= Kitaoka Fumio =

Japanese artist

Kitaoka Fumio (北岡 文雄) was a Japanese artist. He was trained in oil painting, and later became interested in woodblock printing.

==Biography==
Born in Tokyo in 1918, Kitaoka studied oil painting with Fujishima Takeji at the Tokyo School of Fine Arts from 1936 to 1941. In his third and fourth years, he was instructed in woodblock printing by Un'ichi Hiratsuka. Following his graduation he worked as an art teacher in Tokyo, until 1945, when he was sent to occupied Manchuria to work with the Japanese government's Northeast Asia Culture Development Society. While in Manchuria, he became interested in contemporary social-realist Chinese monochrome prints, and was inspired to create his 1947 print series Sōkokue no tabi ("Repatriation"), chronicling his difficult journey home to Japan.

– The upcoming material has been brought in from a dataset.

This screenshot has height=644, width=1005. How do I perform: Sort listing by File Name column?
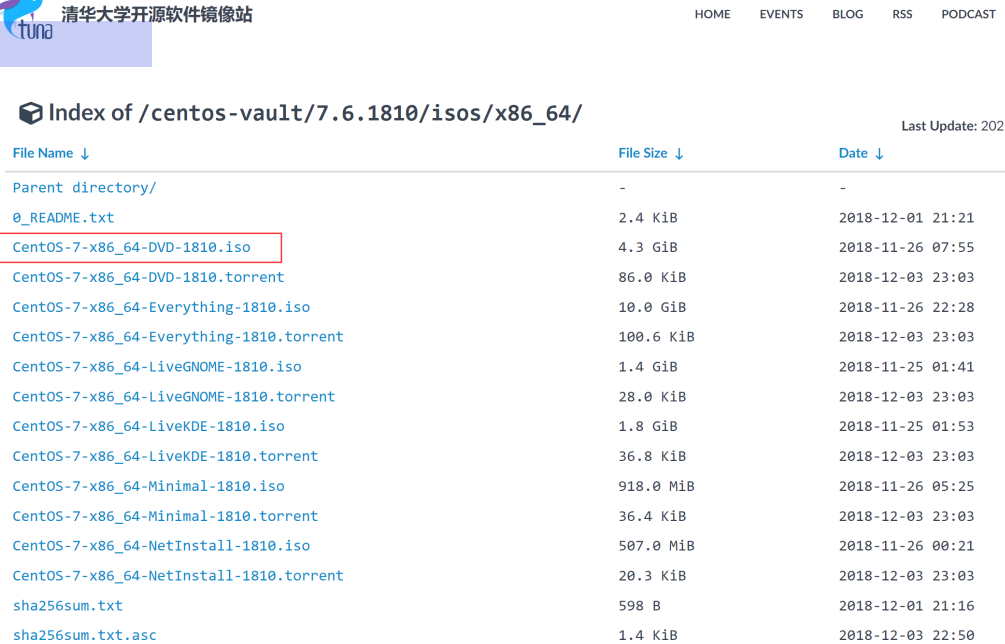[x=43, y=153]
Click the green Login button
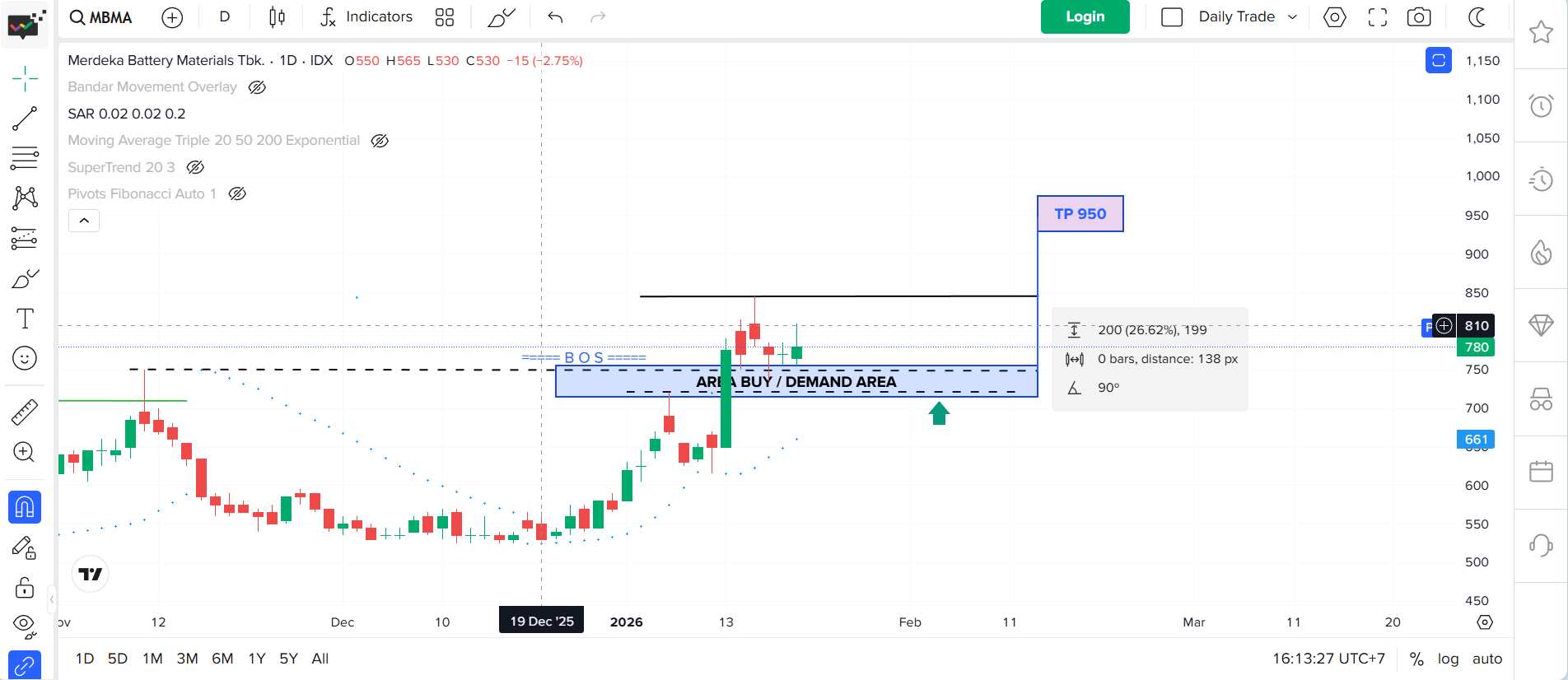The height and width of the screenshot is (680, 1568). 1085,16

After his return, he began to attend evening classes with the influential Sōsaku-hanga artist Kōshirō Onchi, and joined his group, the First Thursday Society (一木会, Ichimokukai). The Sōsaku-hanga movement advocated artistic creation as originating from the self, and promoted expressing emotions through woodblock print art. At this time, Kitaoka virtually gave up oil painting to focus on woodblock printing, contributing prints to the First Thursday Society's publication in 1947 and 1948, and his 1949 print series The Face of Tokyo, five portfolios of prints documenting post-war Japan.

In 1955, he moved to Paris to study wood engraving at the École des Beaux Arts, and then to the United States in 1964–5 to teach at the Minneapolis School of Art, and the Pratt Institute in Brooklyn, New York. He served as Director of the Japanese Artists Association, and was named an honorary member of the Japan Print Association. Kitaoka died on April 23, 2007, of pneumonia.

==Style and technique==
Kitaoka explored both realistic and abstract styles, finally settling later in life on a style that embraced both realism and abstraction in brightly colored landscapes.